To make this first batch of NUE fuel, Qinshan managers collaborated with AECL, the Nuclear Power Institute of China and China North Nuclear Fuel Corporation. Fuel that had previously been used was processed to recover unspent uranium and this was mixed with some depleted uranium to achieve a mix with the same overall characteristics as natural uranium. Technical challenges in doing this included the highly-radioactive nature of the used fuel and achieving the right blend of depleted uranium and the recovered stocks still enriched up to around 1.6%.

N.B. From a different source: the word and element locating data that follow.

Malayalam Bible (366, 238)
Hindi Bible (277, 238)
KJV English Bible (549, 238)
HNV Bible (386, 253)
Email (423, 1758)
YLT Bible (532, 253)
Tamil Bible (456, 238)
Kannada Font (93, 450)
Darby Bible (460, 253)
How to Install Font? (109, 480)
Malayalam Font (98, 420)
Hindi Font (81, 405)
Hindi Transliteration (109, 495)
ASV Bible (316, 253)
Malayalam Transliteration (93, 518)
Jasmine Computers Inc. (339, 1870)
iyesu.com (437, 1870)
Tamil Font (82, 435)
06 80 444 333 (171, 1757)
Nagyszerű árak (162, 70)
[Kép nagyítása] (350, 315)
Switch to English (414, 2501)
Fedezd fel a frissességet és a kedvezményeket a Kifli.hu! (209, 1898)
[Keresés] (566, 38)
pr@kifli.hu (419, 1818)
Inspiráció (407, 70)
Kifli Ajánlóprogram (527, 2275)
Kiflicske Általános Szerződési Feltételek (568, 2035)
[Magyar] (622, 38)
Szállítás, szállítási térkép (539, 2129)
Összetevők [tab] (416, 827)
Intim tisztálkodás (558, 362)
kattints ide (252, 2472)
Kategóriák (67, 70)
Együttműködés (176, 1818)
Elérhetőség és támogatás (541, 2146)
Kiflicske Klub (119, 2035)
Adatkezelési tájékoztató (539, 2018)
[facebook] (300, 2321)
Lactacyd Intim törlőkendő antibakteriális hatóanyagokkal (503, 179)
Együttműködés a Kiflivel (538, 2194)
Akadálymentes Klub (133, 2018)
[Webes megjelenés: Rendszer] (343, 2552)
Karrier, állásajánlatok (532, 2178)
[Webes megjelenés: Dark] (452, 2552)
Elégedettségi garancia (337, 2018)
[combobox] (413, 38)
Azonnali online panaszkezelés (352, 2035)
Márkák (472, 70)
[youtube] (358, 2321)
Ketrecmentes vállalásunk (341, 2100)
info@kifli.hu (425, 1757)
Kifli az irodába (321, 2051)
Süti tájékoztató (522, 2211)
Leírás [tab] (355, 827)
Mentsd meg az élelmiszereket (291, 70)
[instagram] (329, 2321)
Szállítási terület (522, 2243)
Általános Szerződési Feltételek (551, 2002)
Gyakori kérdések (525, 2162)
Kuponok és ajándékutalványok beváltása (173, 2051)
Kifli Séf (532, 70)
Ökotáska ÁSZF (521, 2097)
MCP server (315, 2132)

A report late in 2009 suggested that China should build another two Candu reactors as part of a used fuel managment strategy.
A program in South Korea has pursued similar goals for some time. Dupic (Direct Use of PWR fuel in Candu) envisages the used fuel pellets from PWR fuel being broken up, heated to drive off radioactive fission products and then reformed for use in Candu fuel. Using Candu reactors in a similar way is also under investigation in Ukraine.
Canada Atomic Energy of Canada needs this to work for any meaningful future for its reactors and the company. The only other business for the makers of CANDU would be supporting the legacy fleet of reactors until they are decommissioned. This would provide them with a unique capability and niche service for extending uranium supplies. This would last until there were other better ways to extend uranium with better deep burn reactors.